ViiV Healthcare, the global specialist HIV company majority owned by GlaxoSmithKline plc, with Pfizer Inc. and Shionogi Limited as shareholders, announced that the US Food and Drug Administration (FDA) has granted Breakthrough Therapy Designation for long-acting, injectable cabotegravir for HIV pre-exposure prophylaxis (PrEP).
The Breakthrough Therapy Designation was based on efficacy and safety results from HPTN 083, a phase IIb/III randomised, multicentre, double-blind, clinical trial that compared long-acting, injectable cabotegravir to daily oral emtricitabine/tenofovir disoproxil fumarate 200 mg and 300 mg (FTC/TDF) for HIV prevention among men who have sex with men and transgender women who have sex with men.
Final analysis of HPTN 083 showed the superiority of long-acting cabotegravir, which was 66% more effective at preventing HIV when compared to daily oral FTC/TDF tablets. This translated to an HIV incidence rate of 0.41% in the cabotegravir group (95% confidence interval [CI] 0.22%-0.69%) and 1.22% in the FTC/TDF group (95% CI 0.87%-1.67%) in a study population of 4,566. The results of HPTN 083 were presented at the 23rd International AIDS Conference (AIDS 2020) in July. The blinded phase of HPTN 084, a partner HIV prevention study in sub-Saharan African women, was stopped earlier this month based upon recommendation of the independent data safety monitoring board (DSMB) following demonstration that long-acting cabotegravir was superior to oral FTC/TDF tablets. ViiV Healthcare plans to use the data from both HPTN studies for future regulatory submissions.
The Breakthrough Therapy Designation is intended to facilitate the development and expedite the review of drugs that address serious or life-threatening medical conditions. The criteria for Breakthrough Therapy Designation require preliminary clinical evidence that demonstrates a drug may have substantial improvement on at least one clinically significant endpoint over available therapies. The Breakthrough Therapy Designation means closer and more frequent collaboration with the FDA to discuss the drug’s development plan and ensure collection of appropriate data needed to support its approval.

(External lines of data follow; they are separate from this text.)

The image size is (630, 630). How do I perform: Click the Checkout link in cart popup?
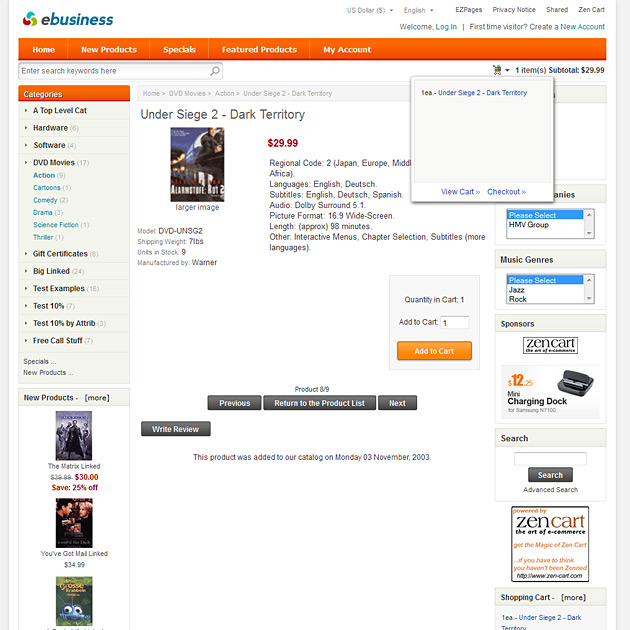click(506, 192)
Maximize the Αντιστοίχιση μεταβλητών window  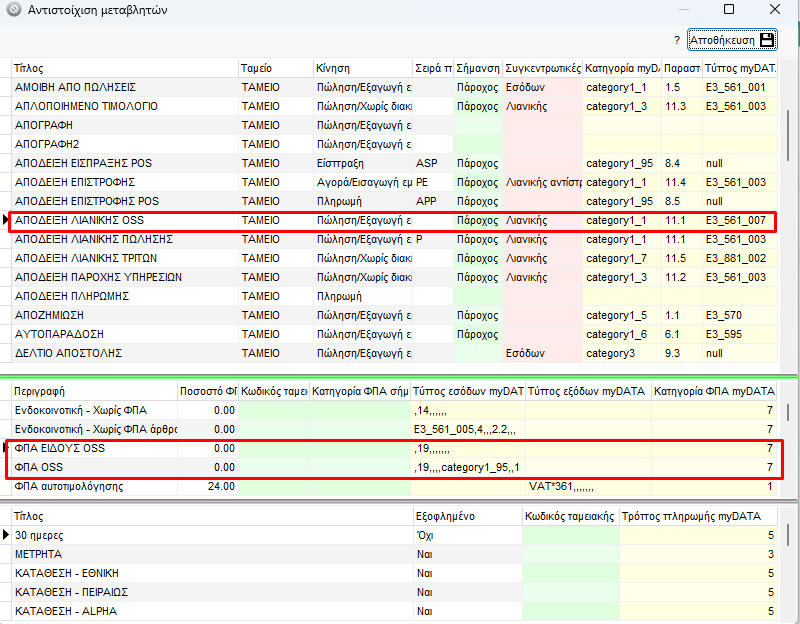coord(729,10)
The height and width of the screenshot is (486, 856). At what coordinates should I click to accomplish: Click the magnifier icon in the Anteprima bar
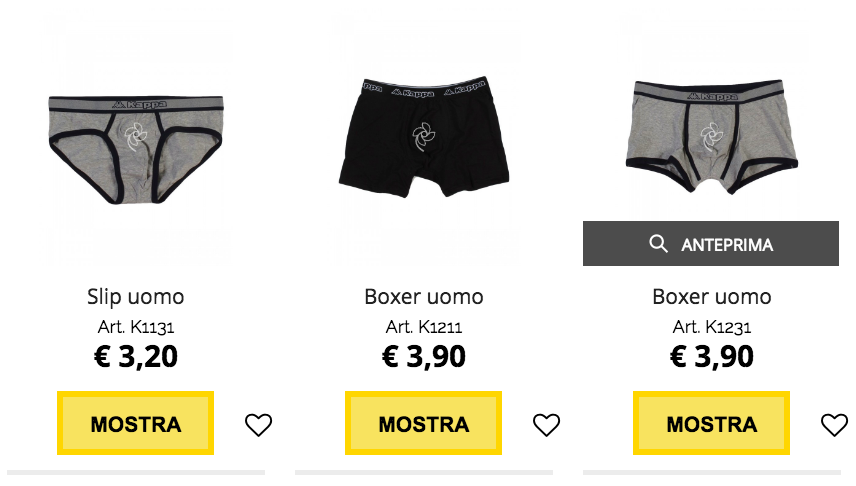[x=658, y=244]
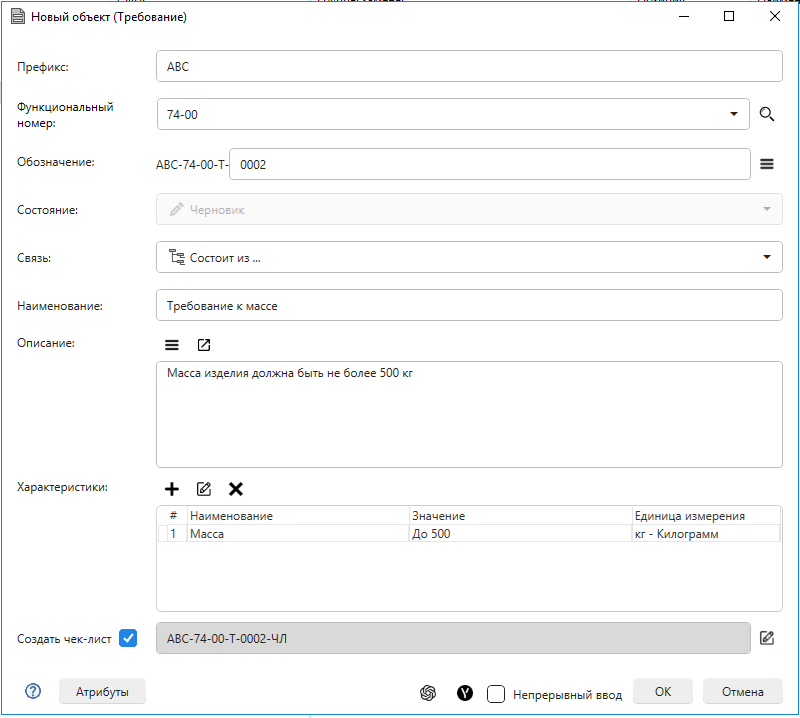Open the Описание formatting menu icon

click(172, 345)
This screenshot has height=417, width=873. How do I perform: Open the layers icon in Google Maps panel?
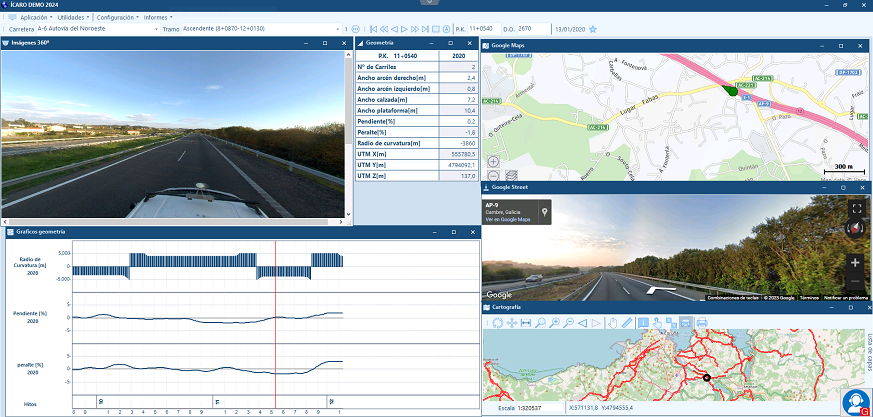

Kimberly Smith, M.D., MPH, Head of Research & Development at ViiV Healthcare, said: “New medicines that decrease the risk of HIV acquisition in at-risk populations are an essential tool to help us end the global HIV epidemic. Our data from the HPTN 083 and 084 studies show that long-acting cabotegravir is superior to daily oral FTC/TDF tablets for HIV prevention. We are looking forward to working closely with the FDA to make this prevention option available to people at risk of acquiring HIV.”
HIV continues to be a global public health crisis, with an estimated 38 million people living with HIV and 1.7 million new cases of HIV at the end of 2019. Advancements in research and development have identified new approaches to HIV treatment and prevention, such as long-acting cabotegravir. Long-acting cabotegravir has not been approved or licensed anywhere in the world for use in HIV prevention.